The attitude of some officials of the US Federal Reserve has turned dovish, and the market expects that the attitude of raising interest rates may slow down. In addition to the weakening of the US dollar, the euro is also expected to recover due to the recovery of the euro zone economy. Take a cautious view on the trend of the euro until March next year, when it may drop to $0.96.
UBS said that the market expects that the Federal Reserve is unlikely to raise interest rates by another 75 basis points in December. In addition, the number of people filing for unemployment benefits in the United States reached 240,000 last week, exceeding the previous value and market expectations. The U.S. dollar index (DXY) was at 106 It fluctuated below, with a cumulative decline of about 5% since the beginning of the month.
UBS said that the global economy usually falls short of market expectations at the beginning of the year, and the strong performance of the U.S. dollar may repeat itself in 2023. Therefore, it remains cautious on the trend of the euro before March next year, and may drop to $0.96 by then
UBS believes that one of the possibilities for the end of the euro’s rise is that the U.S. policy rate ends up being higher than the market’s current expectation of 5%, mainly because U.S. inflation fails to fall back quickly to the central bank’s 2% target.
In addition, the global economic recession has also prompted safe-haven funds to flow into the dollar, making it more difficult for the European Central Bank to solve the dilemma of high inflation and weak economic growth. If the economic data deteriorates, the risk sentiment currently supporting the euro may fade quickly.
From a long-term perspective, the euro is more favorable than the U.S. dollar, but the premise is that the euro zone and the global economic outlook improve, and the former’s exports must rebound. Due to the soaring energy import costs, the current account of the euro zone has fallen into a deficit this year, and the disadvantage must be reversed to support the euro. rebound.
Franklin Securities Investment Advisory said that the initial value of S&P Global manufacturing, service industry and comprehensive PMI in the euro zone in November was better than expected, showing that the economic performance of the euro zone was not as weak as the market expected, which in turn supported the trend of the euro.
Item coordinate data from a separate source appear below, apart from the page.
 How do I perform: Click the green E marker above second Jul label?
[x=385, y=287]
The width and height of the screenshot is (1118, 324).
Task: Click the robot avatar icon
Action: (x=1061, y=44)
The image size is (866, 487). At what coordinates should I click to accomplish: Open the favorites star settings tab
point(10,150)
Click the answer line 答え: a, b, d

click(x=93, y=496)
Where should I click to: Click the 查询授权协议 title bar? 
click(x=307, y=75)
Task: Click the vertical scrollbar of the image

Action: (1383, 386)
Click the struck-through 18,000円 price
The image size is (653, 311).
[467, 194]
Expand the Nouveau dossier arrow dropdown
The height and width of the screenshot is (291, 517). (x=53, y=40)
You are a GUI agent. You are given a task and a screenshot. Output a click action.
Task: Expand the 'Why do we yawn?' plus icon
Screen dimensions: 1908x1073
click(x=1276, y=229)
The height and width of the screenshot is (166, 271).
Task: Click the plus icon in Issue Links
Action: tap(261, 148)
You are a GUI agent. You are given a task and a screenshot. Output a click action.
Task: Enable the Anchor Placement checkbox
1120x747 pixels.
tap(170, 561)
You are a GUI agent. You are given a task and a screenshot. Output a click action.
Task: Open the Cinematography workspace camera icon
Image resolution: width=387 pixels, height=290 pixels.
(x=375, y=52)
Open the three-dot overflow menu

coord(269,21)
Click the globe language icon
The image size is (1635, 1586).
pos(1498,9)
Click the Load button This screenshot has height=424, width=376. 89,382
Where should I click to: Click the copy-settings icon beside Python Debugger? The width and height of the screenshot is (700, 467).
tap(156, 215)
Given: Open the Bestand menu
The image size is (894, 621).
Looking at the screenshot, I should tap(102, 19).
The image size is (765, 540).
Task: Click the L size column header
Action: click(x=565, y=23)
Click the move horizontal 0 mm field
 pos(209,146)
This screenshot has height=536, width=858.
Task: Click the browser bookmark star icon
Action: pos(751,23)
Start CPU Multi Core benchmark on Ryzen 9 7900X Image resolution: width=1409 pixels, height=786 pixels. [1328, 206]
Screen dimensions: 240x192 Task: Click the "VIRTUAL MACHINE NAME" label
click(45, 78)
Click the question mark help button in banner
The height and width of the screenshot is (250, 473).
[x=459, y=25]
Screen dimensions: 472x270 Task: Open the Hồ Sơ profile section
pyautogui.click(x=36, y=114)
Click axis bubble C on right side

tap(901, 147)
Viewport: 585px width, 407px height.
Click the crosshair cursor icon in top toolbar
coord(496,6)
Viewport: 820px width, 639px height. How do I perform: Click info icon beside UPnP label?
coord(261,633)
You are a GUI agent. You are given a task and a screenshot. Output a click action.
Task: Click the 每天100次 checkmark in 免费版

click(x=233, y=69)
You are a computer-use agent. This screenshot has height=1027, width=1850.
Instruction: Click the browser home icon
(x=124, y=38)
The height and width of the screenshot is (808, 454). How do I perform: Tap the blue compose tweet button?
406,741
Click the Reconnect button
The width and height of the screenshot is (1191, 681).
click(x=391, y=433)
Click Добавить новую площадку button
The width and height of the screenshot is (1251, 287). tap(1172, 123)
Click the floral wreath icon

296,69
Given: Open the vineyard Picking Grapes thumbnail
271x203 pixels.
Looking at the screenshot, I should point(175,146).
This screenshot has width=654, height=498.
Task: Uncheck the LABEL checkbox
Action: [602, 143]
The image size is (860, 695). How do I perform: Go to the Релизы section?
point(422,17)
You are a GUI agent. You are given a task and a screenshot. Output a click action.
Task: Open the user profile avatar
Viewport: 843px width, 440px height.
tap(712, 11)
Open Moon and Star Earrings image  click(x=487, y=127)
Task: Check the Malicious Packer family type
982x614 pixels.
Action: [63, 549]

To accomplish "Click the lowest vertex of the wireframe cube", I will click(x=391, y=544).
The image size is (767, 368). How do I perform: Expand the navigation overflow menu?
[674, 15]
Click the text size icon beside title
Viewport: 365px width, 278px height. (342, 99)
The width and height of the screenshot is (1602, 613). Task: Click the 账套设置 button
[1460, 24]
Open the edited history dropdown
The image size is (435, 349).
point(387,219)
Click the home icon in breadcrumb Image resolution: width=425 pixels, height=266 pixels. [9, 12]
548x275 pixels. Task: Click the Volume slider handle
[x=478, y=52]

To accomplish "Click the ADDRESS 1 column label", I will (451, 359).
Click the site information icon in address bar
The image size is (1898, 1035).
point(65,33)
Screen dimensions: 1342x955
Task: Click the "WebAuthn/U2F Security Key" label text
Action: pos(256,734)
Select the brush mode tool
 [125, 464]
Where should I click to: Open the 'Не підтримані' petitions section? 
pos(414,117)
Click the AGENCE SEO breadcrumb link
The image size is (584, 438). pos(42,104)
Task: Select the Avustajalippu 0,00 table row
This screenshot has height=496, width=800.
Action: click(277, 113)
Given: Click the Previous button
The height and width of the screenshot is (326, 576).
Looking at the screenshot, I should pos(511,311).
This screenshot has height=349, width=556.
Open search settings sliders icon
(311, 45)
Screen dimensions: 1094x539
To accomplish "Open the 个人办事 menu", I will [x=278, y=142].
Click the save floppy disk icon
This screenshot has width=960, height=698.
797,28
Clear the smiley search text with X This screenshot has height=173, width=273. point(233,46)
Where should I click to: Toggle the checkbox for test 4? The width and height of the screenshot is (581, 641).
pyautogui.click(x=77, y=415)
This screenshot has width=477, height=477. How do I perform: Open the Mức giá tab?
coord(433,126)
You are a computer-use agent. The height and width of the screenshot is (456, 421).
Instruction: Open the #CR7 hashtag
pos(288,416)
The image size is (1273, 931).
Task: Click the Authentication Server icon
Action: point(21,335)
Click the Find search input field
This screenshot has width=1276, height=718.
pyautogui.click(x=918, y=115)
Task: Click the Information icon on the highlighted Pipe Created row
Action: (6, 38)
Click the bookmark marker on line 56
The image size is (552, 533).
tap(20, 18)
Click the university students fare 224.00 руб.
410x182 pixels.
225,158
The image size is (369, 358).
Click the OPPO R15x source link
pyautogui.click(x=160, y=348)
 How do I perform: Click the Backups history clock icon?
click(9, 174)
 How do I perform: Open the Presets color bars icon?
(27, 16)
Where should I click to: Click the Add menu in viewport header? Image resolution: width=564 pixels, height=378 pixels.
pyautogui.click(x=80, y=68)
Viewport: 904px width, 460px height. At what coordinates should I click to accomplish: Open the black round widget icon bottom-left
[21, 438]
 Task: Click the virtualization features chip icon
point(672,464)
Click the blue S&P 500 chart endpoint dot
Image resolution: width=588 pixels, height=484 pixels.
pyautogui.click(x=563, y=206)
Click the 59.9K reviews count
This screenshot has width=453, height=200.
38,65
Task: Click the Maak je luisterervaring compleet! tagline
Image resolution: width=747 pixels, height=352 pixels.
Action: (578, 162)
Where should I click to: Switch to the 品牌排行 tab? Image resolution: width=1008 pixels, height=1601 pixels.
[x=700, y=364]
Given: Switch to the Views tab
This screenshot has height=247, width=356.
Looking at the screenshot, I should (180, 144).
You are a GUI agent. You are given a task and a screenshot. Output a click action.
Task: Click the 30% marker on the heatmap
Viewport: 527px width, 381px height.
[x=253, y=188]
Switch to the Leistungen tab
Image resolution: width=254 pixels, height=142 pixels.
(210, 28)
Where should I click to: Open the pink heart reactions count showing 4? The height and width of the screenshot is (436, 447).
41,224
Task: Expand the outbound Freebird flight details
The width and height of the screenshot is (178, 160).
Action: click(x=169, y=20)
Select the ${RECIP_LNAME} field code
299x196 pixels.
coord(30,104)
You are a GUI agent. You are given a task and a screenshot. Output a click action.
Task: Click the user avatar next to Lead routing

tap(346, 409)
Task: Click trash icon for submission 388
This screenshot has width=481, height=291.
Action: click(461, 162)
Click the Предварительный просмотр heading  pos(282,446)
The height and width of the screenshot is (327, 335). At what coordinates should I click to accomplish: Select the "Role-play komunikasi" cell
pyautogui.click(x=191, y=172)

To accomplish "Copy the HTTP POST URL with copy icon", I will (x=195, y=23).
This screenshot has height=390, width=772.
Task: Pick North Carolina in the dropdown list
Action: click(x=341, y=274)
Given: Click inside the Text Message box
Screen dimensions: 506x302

Franklin Securities Investment Advisory stated that some Fed officials advocated that the pace of interest rate hikes should be slowed down. The market expects the Fed to raise interest rates by 2 yards each in December and February 2023, and raise interest rates by 1 yard in March to the end The 5-5.25% interest rate is still a bit hawkish, but such expectations have not boosted the U.S. dollar again, but it also reflects that the U.S. dollar’s rise may have reached its end as the interest rate hike cycle is drawing to a close. It is expected that the subsequent U.S. dollar will It falls in the 104-119 range.
As for the euro area, although it is still facing high inflationary pressures, and the European Central Bank (ECB) officials have repeatedly reiterated that they still need to continue to raise interest rates, but the recent natural gas from the United States and Norway has gradually made up for the gap caused by Russia’s suspension of natural gas supply, driving European natural gas prices. With a sharp fall, inflation in the euro zone is expected to peak in December or early 2023, and gradually slow down the impact of high inflation on the euro zone economy. Recent economic data and corporate earnings reports in the euro zone also reflect that Europe is still resilient, which will help support Euro, the euro is expected to fall in the 1.01-1.06 range.